§ What to work on
Rewrite every line of the material below, requests included, and add 80 to each coordinate in the answers while leaving all other numbers unchanged. Leave the pictures out.

§ Provided records
----

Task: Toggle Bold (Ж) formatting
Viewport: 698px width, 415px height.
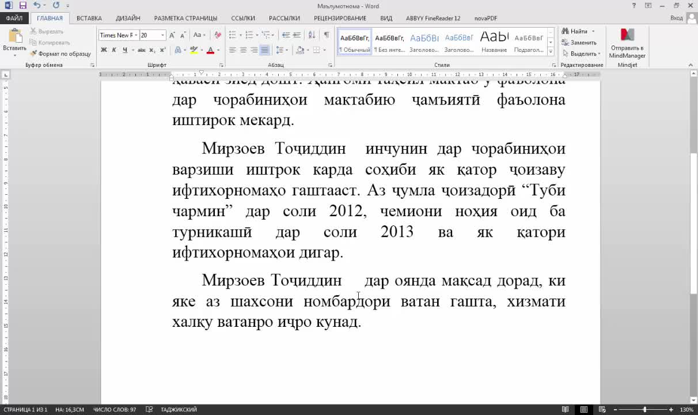Action: 104,50
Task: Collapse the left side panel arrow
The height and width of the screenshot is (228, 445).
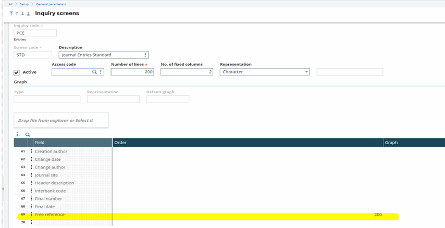Action: point(3,188)
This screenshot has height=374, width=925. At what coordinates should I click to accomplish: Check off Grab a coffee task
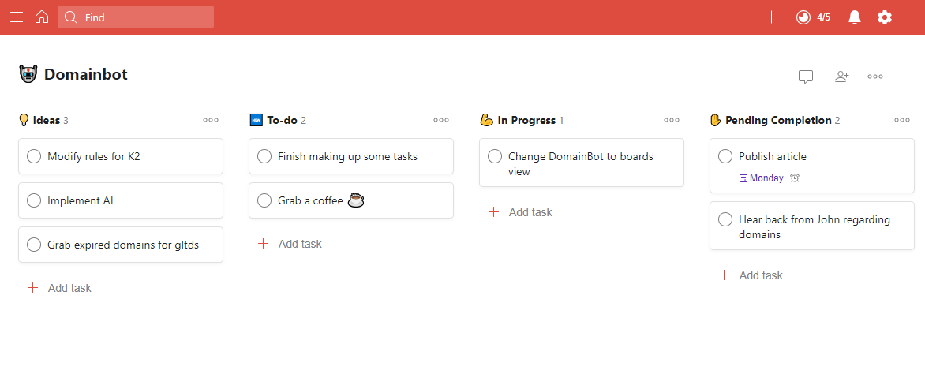pyautogui.click(x=264, y=200)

----

§ Answer for the task
Task: Toggle Bold (Ж) formatting
Viewport: 698px width, 415px height.
Action: 184,130
Task: Collapse the left side panel arrow
The height and width of the screenshot is (228, 445).
Action: point(83,268)
This screenshot has height=374, width=925. At what coordinates should I click to accomplish: Check off Grab a coffee task
pyautogui.click(x=344, y=280)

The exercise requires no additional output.